ANGELA LANSBURY BACK ON THE BOARDS, IN VERY GOOD COMPANY
It is Angela Lansbury’s hour and ovation, back on the West End stage at 88 after forty years away. We’d be on our feet out of mere sentiment even if she was just OK: as it happens she gives a performance of shimmering, seemingly effortless balance, brilliance and comic timing. Her Madame Arcati won her a Tony on Broadway in 2009 and has clearly not lost impetus. Probably gained a bit, since you need a proper British heart to understand that a tricky exorcism is best approached by swinging a string of garlic round your head and chirping “Let’s put our shoulders into it this time, and give it a real rouser!” .

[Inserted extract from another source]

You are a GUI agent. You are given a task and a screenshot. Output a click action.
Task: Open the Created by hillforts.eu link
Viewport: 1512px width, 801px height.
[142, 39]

Her strength is that of the finest comic actors who – like all this cast – understand that you must believe in the utter rationality of your chararacter, as the centre of her own universe and unaware of any absurdity. The village medium Arcati is too often played as a dotty old bat, obsessed with psychical nonsense, by people with no real idea of what being one would feel like. Lansbury, far from dotty, nonetheless puts herself firmly inside the character: every offended glare, nod, caper and professional exultation 100% credible and all the funnier for it. To see her sand-dancing round the room in velvet droopwear covered in cabbalistic gold scrolls and sneakily pausing to adjust her henna hairdo is, on its own well worth the ticket price.

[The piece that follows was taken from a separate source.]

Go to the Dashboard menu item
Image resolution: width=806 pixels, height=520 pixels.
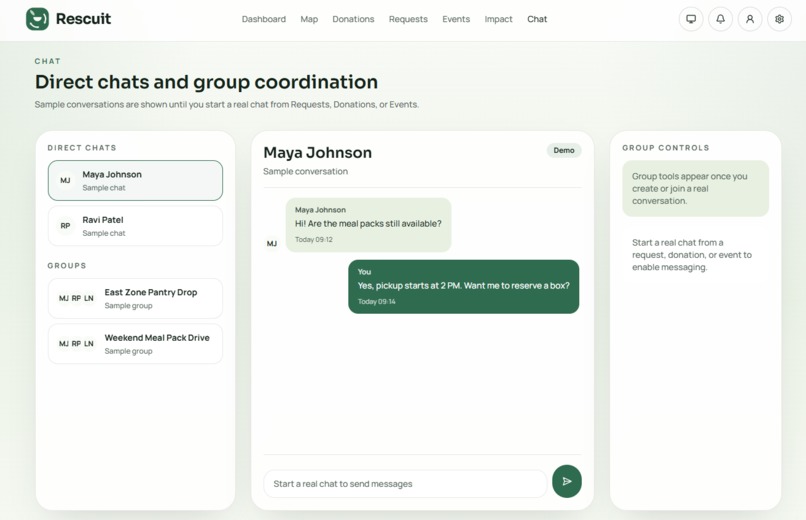(x=264, y=19)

As for Noel Coward’s play, written in 1941 when our heroine was already at drama school, it wears every bit as well as she does. Like Private Lives and Design for Living it is brittle on the surface, molten beneath with dangerous emotional truths. It may seem tiresome to find gay-conflict themes in Coward but it is hard to avoid: there’s too often a man torn between a passionate, squabbling, morally doomed but irresistible affair and the deep, deep, boring peace of a conventional, permitted, but sexually dull marriage. Too open a code to ignore. Even the secondary characters, the visiting Bradmans, in a fleeting scene illustrate the dulling tendency of sensible wives to shut up their husbands and hustle them briskly off. Here, Charles Edwards’ Condomine, alternately fascinated and panicked by the accidental ghostly materialization of his foxy first wife Elvira, allows glimpses of why married Ruth (Janie Dee). He needed a Mum. Dee herself , quelling her own innate foxiness, demonstrates her fitness for the role by even folding a tablecloth with a certain menacing precision. And when her fury at his flirting with Elvira’s ghost turns into solicitude, she’s Matron all the way.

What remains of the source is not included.